##### DOCUMENT EXCERPT #####

Hold The Cheese, Please

There's a big difference between science and faith; science makes no demands that a person become more decent, more honest or more compassionate...

4 min

Rick Eskenazi

Posted on 26.07.23

Having been the product of a secular upbringing which included attending the traditional after school “Hebrew school”, I no longer question why so many Jews fail to take Judaism seriously. While most of my friends were outside riding their bikes, I was forced to sit in the classroom, listening to simplistic Bible stories, while trying my best to learn to read Hebrew. Instead of focusing on our teachers, we spent our time counting down the minutes until class was over, fantasizing about the fun that our friends were having. As soon as we had our Bar Mitzvah, most of us couldn’t wait to stop attending Hebrew school, and I was no exception. It’s no wonder that the average secular Jew does not think that Judaism has answers to life’s most fundamental questions.
 
How is it that the people who brought the concept of the Jewish G-d into the world are the ones least likely to believe in it? Studies show that of all the major monotheistic religions, Jews are the least likely to believe in G-d, and it is probably no coincidence that they are also among the most highly educated. The idea of having faith in an invisible Being who created the universe and makes moral demands on our behavior, is an anathema to our logical and independent minds. After all, science is based on truth, and religion is based on faith. And if the Bible is true, what would that imply about how I live my life? Really, no cheeseburgers?

##### RECORD LIST #####

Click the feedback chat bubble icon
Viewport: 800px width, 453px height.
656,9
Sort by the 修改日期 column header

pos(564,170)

#####
##### RECORD LIST #####

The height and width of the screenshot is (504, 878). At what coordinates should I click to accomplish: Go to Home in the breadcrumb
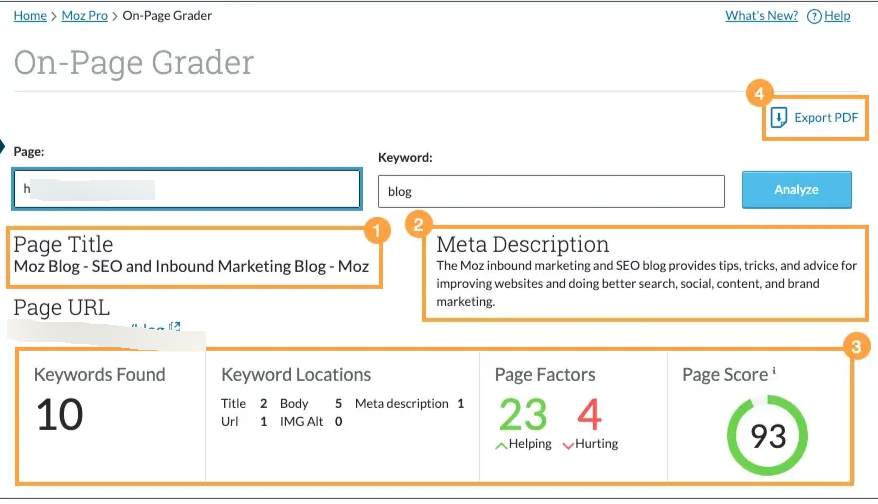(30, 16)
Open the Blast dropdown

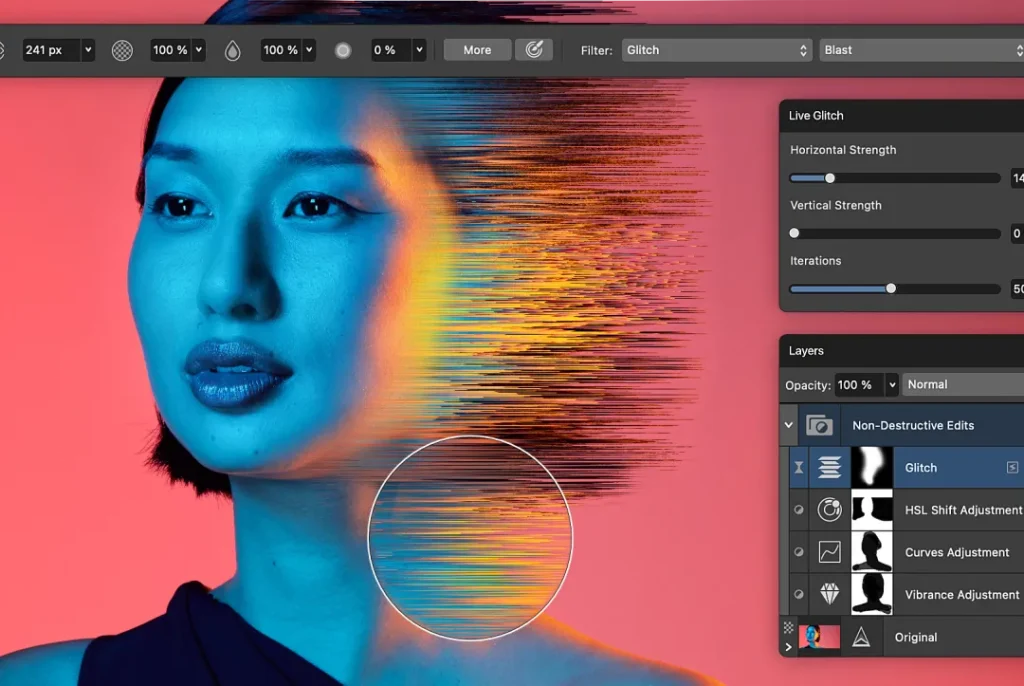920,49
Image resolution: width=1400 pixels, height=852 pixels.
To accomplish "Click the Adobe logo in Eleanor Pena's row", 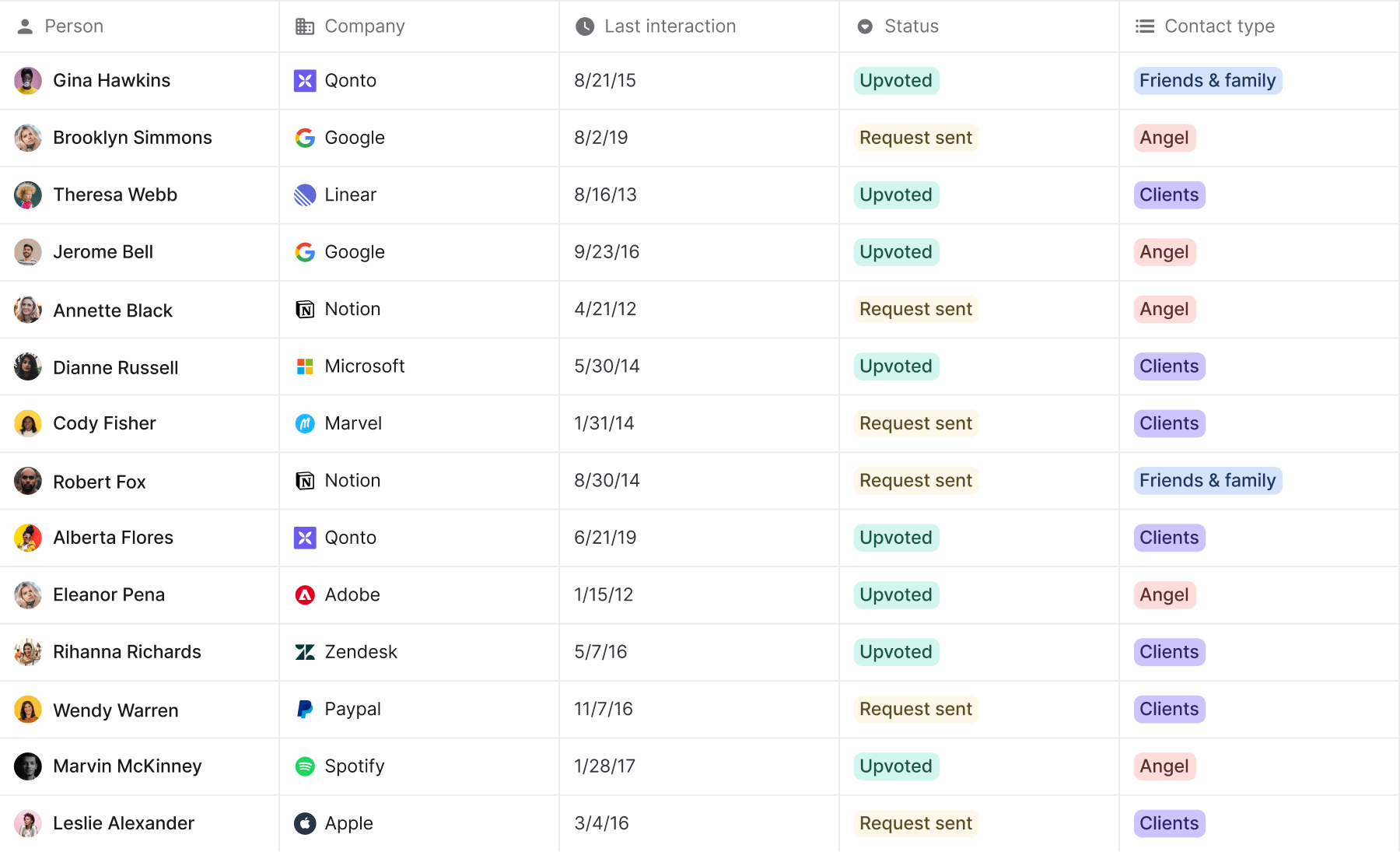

#####

_EXERCISE AIM_
Pick up the essay on secular Jews and faith in G-d after its last sentence, and keep going in the same first-person voice.

_RESPONSE TO THIS EXERCISE_
 
As it turns out, however, there is also a kind of faith behind just about every other belief system, including science and even atheism. How is this so?
 
For one who believes in a Creator of the universe, there is a faith based on logic, that a creation requires a Creator. For the non believer, there is a faith that matter can come about on its own, life can come about from non life, or that eventually science or evolution will be able to explain the origins of all matter and life. But these beliefs are still a matter of faith, not fact, something many individuals refuse to accept, and acceding to this idea can give scientists a kind of cognitive dissonance. You mean the truth of my science is really based on faith? Ridiculous!
 
I recently participated in a fascinating discussion on the topic of faith, religion, and science. My debate partner was a wonderful, intelligent individual who felt that the idea that some scientific beliefs are based on a kind of faith was just plain silly, illogical, and defied the scientific method. I was accused of trying to turn science into a kind of religion.
 
Then the discussion got really interesting. You know, I said, frequently science is playing catch up with the Torah. He was astounded that I could say such a thing and challenged my assumption. Well I said, about 40 years ago scientists said that the Bible could not possibly be true since it starts with the words, “In the beginning G-d created the Heavens and Earth”, and we scientists know that the universe is eternal and has no beginning, therefore your Bible or Torah is false. However as they say, “man plans and G-d laughs.” Scientists discovered the Big Bang which does indeed posit a sudden beginning of the universe, created from a small speck of matter. Science had indeed caught up with the Bible!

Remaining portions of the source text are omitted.